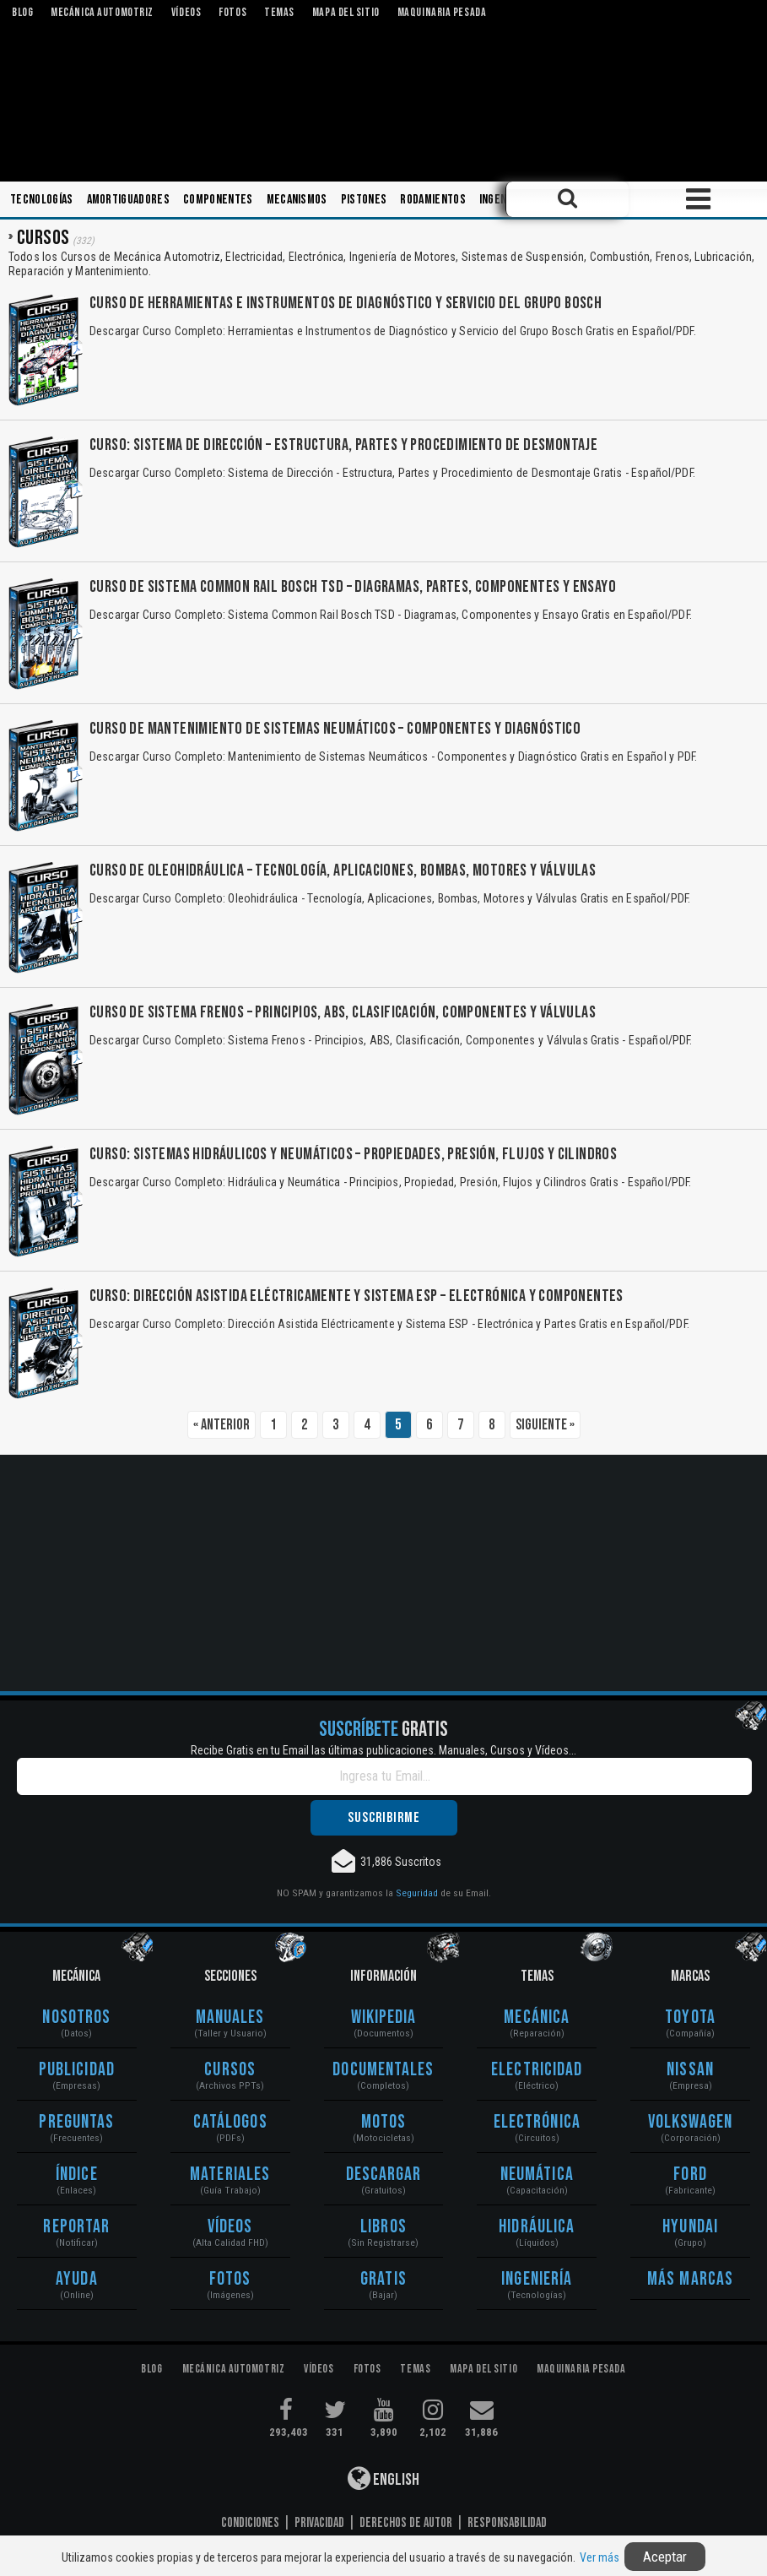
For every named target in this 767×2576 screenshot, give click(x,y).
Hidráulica (537, 2226)
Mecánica (537, 2017)
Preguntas (76, 2122)
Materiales (230, 2174)
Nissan (690, 2069)
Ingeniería (504, 200)
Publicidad (77, 2069)
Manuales (230, 2017)
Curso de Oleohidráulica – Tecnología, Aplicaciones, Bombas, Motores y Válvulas (342, 870)
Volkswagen (690, 2122)
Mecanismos (297, 200)
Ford (689, 2174)
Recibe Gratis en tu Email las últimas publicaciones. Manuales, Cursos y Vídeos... (383, 1750)
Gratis (383, 2279)
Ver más (599, 2557)
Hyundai (690, 2226)
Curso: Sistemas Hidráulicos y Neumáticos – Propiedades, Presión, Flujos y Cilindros (353, 1154)
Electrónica (537, 2122)
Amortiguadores (128, 200)
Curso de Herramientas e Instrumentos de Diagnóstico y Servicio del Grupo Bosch (345, 303)
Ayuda (77, 2279)
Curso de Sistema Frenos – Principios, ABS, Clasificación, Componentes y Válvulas (342, 1012)
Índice (77, 2174)
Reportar (76, 2226)
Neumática (537, 2174)
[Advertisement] (383, 1573)
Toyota (690, 2017)
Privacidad (319, 2522)
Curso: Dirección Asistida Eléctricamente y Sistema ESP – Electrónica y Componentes (356, 1296)
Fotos (230, 2279)
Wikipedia (384, 2017)
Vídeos (230, 2226)
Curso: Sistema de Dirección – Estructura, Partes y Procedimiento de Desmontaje (343, 445)
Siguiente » (545, 1425)
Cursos (230, 2069)
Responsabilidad (507, 2522)
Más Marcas (690, 2279)
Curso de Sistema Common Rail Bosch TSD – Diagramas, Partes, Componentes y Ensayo (352, 587)
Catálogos (230, 2122)
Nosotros (76, 2017)
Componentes (218, 200)
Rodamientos (433, 200)
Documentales (383, 2069)
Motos (384, 2122)
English (383, 2478)
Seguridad (417, 1893)
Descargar (384, 2174)
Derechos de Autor (405, 2522)
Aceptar (665, 2556)
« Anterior (221, 1425)
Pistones (364, 200)
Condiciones (250, 2522)
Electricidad (536, 2069)
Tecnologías (41, 200)
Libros (383, 2226)
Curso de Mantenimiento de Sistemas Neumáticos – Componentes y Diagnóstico (335, 729)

◆ **Task**
Rewrite the whole listing above with "Bosch" substituted by "BOSCH" at every occurrence and all other text left unchanged. Omit the pictures from your output.

◆ **Answer**
For every named target in this 767×2576 screenshot, give click(x,y).
Hidráulica (537, 2226)
Mecánica (537, 2017)
Preguntas (76, 2122)
Materiales (230, 2174)
Nissan (690, 2069)
Ingeniería (504, 200)
Publicidad (77, 2069)
Manuales (230, 2017)
Curso de Oleohidráulica – Tecnología, Aplicaciones, Bombas, Motores y Válvulas (342, 870)
Volkswagen (690, 2122)
Mecanismos (297, 200)
Ford (689, 2174)
Recibe Gratis en tu Email las últimas publicaciones. Manuales, Cursos y Vídeos... (383, 1750)
Gratis (383, 2279)
Ver más (599, 2557)
Hyundai (690, 2226)
Curso: Sistemas Hidráulicos y Neumáticos – Propiedades, Presión, Flujos y Cilindros (353, 1154)
Electrónica (537, 2122)
Amortiguadores (128, 200)
Curso de Herramientas e Instrumentos de Diagnóstico y Servicio del Grupo BOSCH (345, 303)
Ayuda (77, 2279)
Curso de Sistema Frenos – Principios, ABS, Clasificación, Componentes y Válvulas (342, 1012)
Índice (77, 2174)
Reportar (76, 2226)
Neumática (537, 2174)
[Advertisement] (383, 1573)
Toyota (690, 2017)
Privacidad (319, 2522)
Curso: Dirección Asistida Eléctricamente y Sistema ESP – Electrónica y Componentes (356, 1296)
Fotos (230, 2279)
Wikipedia (384, 2017)
Vídeos (230, 2226)
Curso: Sistema de Dirección – Estructura, Partes y Procedimiento de Desmontaje (343, 445)
Siguiente » (545, 1425)
Cursos (230, 2069)
Responsabilidad (507, 2522)
Más Marcas (690, 2279)
Curso de Sistema Common Rail BOSCH TSD – Diagramas, Partes, Componentes y Ensayo (352, 587)
Catálogos (230, 2122)
Nosotros (76, 2017)
Componentes (218, 200)
Rodamientos (433, 200)
Documentales (383, 2069)
Motos (384, 2122)
English (383, 2478)
Seguridad (417, 1893)
Descargar (384, 2174)
Derechos de Autor (405, 2522)
Aceptar (665, 2556)
« Anterior (221, 1425)
Pistones (364, 200)
Condiciones (250, 2522)
Electricidad (536, 2069)
Tecnologías (41, 200)
Libros (383, 2226)
Curso de Mantenimiento de Sistemas Neumáticos – Componentes y Diagnóstico (335, 729)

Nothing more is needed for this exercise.